The \(\mathbf{K}_{{\varvec{\delta }}{\varvec{\delta }}}\) matrix elements
$$\begin{aligned}&\mathrm {E}\left( \dfrac{\partial \ell _t({\varvec{\delta }},\varphi )}{\partial \delta _i}\dfrac{\partial \ell _t({\varvec{\delta }},\varphi )}{\partial \delta _j}|\mathcal{F}_{t-1}\right) \\&\quad = \mathrm {E}\left[ \left( \dfrac{-2W_g(u_t)}{\sqrt{\varphi }}\dfrac{\partial \mu _t}{\partial \delta _i}z_t\right) \left( \dfrac{-2W_g(u_t)}{\sqrt{\varphi }}\dfrac{\partial \mu _t}{\partial \delta _j}z_t\right) |\mathcal{F}_{t-1}\right] \\&\quad = \dfrac{4}{\varphi }\mathrm {E}\left[ W^2_g(u_t)z_t^2\dfrac{\partial \mu _t}{\partial \delta _i}\dfrac{\partial \mu _t}{\partial \delta _j} |\mathcal{F}_{t-1}\right] \\&\quad = \dfrac{4}{\varphi }\mathrm {E}\left[ W^2_g(u_t)z_t^2|\mathcal{F}_{t-1}\right] \dfrac{\partial \mu _t}{\partial \delta _i}\dfrac{\partial \mu _t}{\partial \delta _j}\\&\quad = \dfrac{4}{\varphi }d_{g}\dfrac{\partial \mu _t}{\partial \delta _i}\dfrac{\partial \mu _t}{\partial \delta _j}, \end{aligned}$$
with \(d_{g} = \mathrm {E}\left[ W^2_g(u_t)z_t^2|\mathcal{F}_{t-1}\right] \).

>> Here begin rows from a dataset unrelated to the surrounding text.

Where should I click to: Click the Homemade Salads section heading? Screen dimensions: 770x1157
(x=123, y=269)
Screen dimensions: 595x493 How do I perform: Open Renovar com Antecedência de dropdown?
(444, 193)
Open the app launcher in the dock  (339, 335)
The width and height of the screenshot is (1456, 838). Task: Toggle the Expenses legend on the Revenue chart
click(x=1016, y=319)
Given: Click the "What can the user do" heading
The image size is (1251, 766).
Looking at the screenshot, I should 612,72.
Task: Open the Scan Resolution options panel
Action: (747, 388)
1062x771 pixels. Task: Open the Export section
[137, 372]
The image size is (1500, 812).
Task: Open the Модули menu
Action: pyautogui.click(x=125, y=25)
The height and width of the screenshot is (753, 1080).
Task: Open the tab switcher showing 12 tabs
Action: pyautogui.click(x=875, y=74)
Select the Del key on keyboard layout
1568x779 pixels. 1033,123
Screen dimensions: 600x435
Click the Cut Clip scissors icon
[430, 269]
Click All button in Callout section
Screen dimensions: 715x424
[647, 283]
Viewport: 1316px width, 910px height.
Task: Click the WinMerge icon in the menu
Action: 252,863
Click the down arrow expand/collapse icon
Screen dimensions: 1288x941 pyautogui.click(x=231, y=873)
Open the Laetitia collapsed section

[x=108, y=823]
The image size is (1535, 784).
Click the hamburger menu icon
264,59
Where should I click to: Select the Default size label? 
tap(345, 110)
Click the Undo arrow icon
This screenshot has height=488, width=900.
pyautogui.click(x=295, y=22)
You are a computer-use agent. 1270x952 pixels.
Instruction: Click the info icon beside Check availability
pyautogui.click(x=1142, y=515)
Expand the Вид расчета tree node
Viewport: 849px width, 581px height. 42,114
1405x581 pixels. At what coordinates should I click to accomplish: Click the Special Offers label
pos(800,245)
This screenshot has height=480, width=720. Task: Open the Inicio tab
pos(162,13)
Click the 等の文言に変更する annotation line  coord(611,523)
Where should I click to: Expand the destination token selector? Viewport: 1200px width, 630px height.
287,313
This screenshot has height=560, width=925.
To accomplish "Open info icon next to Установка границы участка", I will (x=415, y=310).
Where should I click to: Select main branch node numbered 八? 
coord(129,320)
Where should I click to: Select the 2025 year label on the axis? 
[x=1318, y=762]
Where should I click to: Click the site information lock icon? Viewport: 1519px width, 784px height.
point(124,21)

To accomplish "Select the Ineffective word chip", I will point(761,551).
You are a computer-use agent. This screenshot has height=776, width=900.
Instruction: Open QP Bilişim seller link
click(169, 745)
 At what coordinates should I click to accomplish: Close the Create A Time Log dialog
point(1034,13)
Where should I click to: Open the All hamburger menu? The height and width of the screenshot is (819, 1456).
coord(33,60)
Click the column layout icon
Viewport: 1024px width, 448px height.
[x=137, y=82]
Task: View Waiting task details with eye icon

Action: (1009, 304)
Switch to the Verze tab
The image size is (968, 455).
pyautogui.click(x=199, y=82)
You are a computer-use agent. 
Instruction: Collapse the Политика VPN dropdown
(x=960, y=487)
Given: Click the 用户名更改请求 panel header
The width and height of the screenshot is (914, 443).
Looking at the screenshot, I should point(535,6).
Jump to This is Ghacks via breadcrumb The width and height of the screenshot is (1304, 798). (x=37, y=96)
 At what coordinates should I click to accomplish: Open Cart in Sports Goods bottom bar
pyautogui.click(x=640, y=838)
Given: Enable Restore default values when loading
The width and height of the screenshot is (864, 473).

So, \(d_{g} = \mathrm {E}\left[ W^2_g(U^2)U^2|\mathcal{F}_{t-1}\right] \) with \(U \sim S(0,1,g)\).
From the results presented in (12) one can easily find the expressions for the elements of \(\mathbf{K}_{{\varvec{\delta }}{\varvec{\delta }}}\).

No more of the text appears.